What are we really talking about here? Is it so important to "get the calls right" that we look at 96.4% and say "we need radical change"? No thanks. This is a non-problem. The real problem is that stupid little box on TV -- that's what's making people crazy.
Get rid of the stupid little box and move on with the knowledge that the umps are calling it good enough for the players and coaches about 96.4% of the time.
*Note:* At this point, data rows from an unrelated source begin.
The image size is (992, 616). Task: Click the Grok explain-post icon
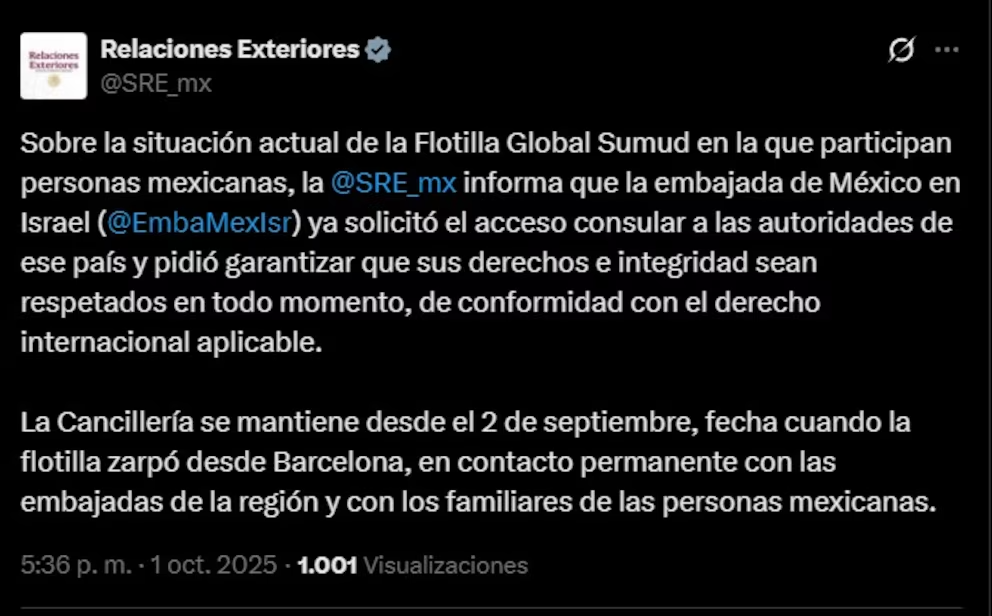pyautogui.click(x=901, y=50)
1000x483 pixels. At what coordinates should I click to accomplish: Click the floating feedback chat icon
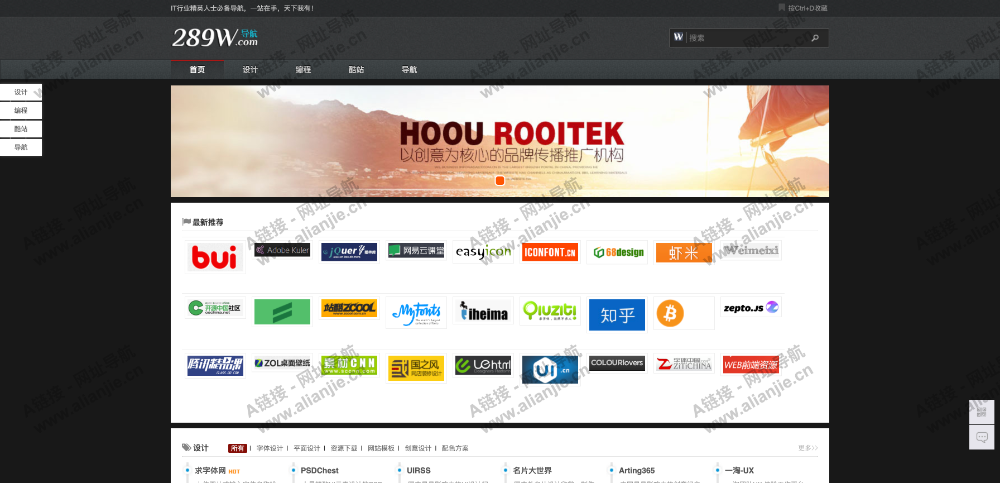pyautogui.click(x=982, y=437)
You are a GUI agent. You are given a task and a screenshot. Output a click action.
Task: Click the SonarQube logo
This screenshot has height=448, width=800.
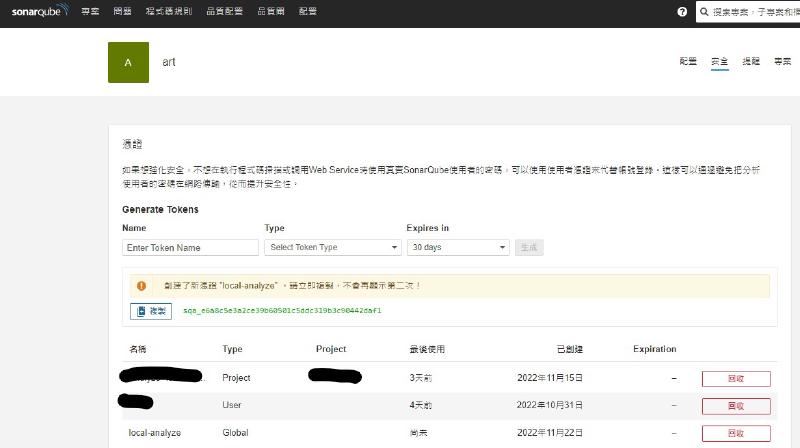click(40, 12)
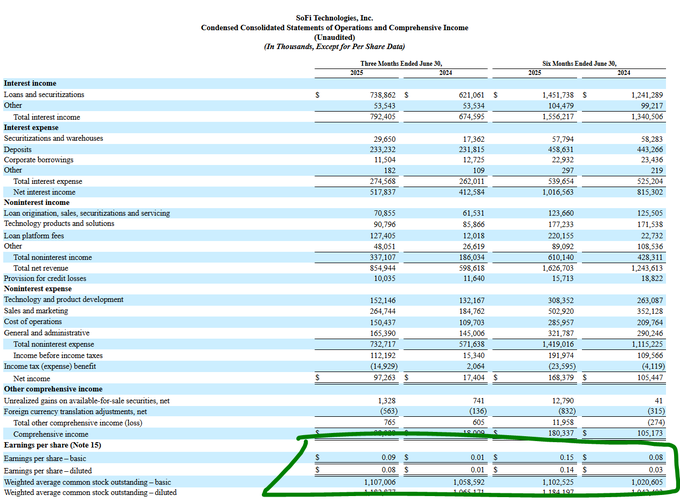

Interesting data, but again, I'd want to see this data for the pitches that are within a couple inches of the strike zone, not all pitches. If there are like 150-170 called pitches in a given game I admittedly have no idea how many are in the "shadow" of the strike zone, as Baseball Savant puts it. Every ump is going to get pitches in the heart of the plate or waste pitches correct. Missing, say, 6 out of 30 pitches that are close is way different than missing 6 out of 80, right? This article is interesting: www.bu.edu/articles/2019/mlb-umpires-strike-zone-accuracy/It's obviously making an argument, and lies, damn lies, and statistics, etc., but the two-strike bias thing is very interesting, as are the points about calls getting better over time. No surprise about the good and bad umps save for Angel Hernandez having a decent season. I don't know how anyone who reads that article doesn't agree with fixing the problem. Bad calls affect too many games and if it can be fixed then you fix it.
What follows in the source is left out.